そして惣右介、誰の推薦かは知らないけど5番隊隊長になった。

 

護廷十三隊はフレンドリーな隊長格がほとんど居なくなったせいで隊同士の関わりは薄れてしまった。

関わりまくってるのは俺ぐらいか…?

惣右介の所に遊びに行ってるし、白哉坊ちゃんの所にも一心の所にも行ってる、京楽隊長とも浮竹隊長ともたまに呑むし。

 

段々と形になってきた護廷十三隊__時代の移り変わりって感じがするな。

俺は功績を挙げ続け、伝令神機、誰でも簡単簡易結界装置、また鬼道が苦手な方へ、鬼道補助装置。まぁ簡単に説明すると補助輪みたいなので自転車走れるように練習する装置的な…?等々を作り上げ、コピー機も実用化し、pcも各隊に備え付けた。

 

それで___

 

「なんで俺が真央霊術院の講師に?

 

「いやぁ、君が1番適任だと僕が推薦しておいたんだよ」

 

「はぁ…京楽隊長、俺の隊長推薦と言いなんか俺を過大評価してません?」

「いいやぁ?正当な評価だと思うけどね」

 

京楽隊長が総隊長に実力不足の死神が多い問題を解決するために俺を講師にと、勝手に勝手に!!推薦したのだ。それを総隊長が承諾、俺に知らされた時にはもう確定してた。

 

「はぁ…そういうの本人に聞いてからでしょ」

「いやぁ〜だって断るじゃない〜」

 

「断るわ!俺が先生とか無理だろ」

「いやいや、伝令神機やその他すごいもの作っといて教える頭がないなんて言わせないよ?大丈夫大丈夫、座学の一部と剣術と斬術の講義だけさ。

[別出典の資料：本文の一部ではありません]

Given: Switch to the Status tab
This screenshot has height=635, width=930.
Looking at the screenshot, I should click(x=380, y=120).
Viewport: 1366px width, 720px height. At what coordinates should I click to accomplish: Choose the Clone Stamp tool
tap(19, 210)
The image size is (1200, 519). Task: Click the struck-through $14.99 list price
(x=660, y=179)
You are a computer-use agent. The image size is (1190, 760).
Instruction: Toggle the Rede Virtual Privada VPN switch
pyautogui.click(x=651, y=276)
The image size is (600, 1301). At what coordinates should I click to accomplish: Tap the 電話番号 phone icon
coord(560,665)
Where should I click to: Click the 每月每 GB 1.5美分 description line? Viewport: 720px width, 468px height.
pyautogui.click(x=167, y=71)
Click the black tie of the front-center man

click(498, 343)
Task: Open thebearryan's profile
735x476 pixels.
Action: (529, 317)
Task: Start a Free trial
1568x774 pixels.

それに特別講義だから毎日じゃなくていい」

 

「そりゃ毎日だったら隊長としての仕事回んなくなるし、そうじゃないと困る」

 

「ってことはやってくれるんだ?」

っと笑う京楽隊長。

俺は心の底から出るような深いため息をはいた

 

「わかった、わかりました〜やればいいんでしょやれば?」

両手を上げて降参ポーズをとると

ふふっと笑う京楽隊長。

 

「ふふ、ありがとう、維助君。」

 

ってことで俺が院の特別講師になった。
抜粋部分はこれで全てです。